*** Data supplied

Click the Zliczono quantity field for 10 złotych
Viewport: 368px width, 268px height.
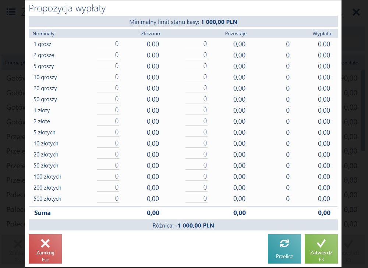(x=108, y=143)
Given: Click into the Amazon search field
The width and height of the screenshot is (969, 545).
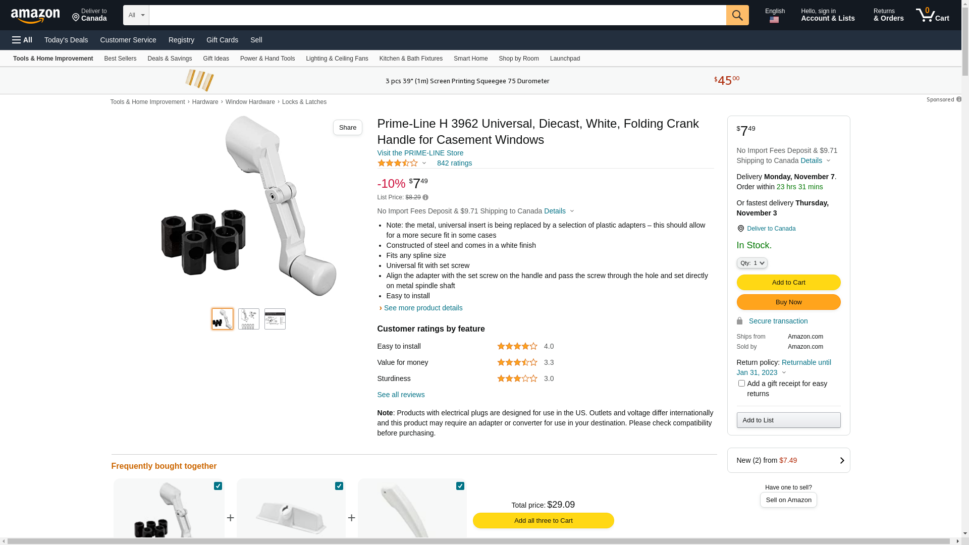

******

- _Exercise directions_
Print, word for word, the data from the line containing "Given: Click into the Amazon search field" through the end of the data, leaving out the pictures.

- _Full output_
Given: Click into the Amazon search field
The width and height of the screenshot is (969, 545).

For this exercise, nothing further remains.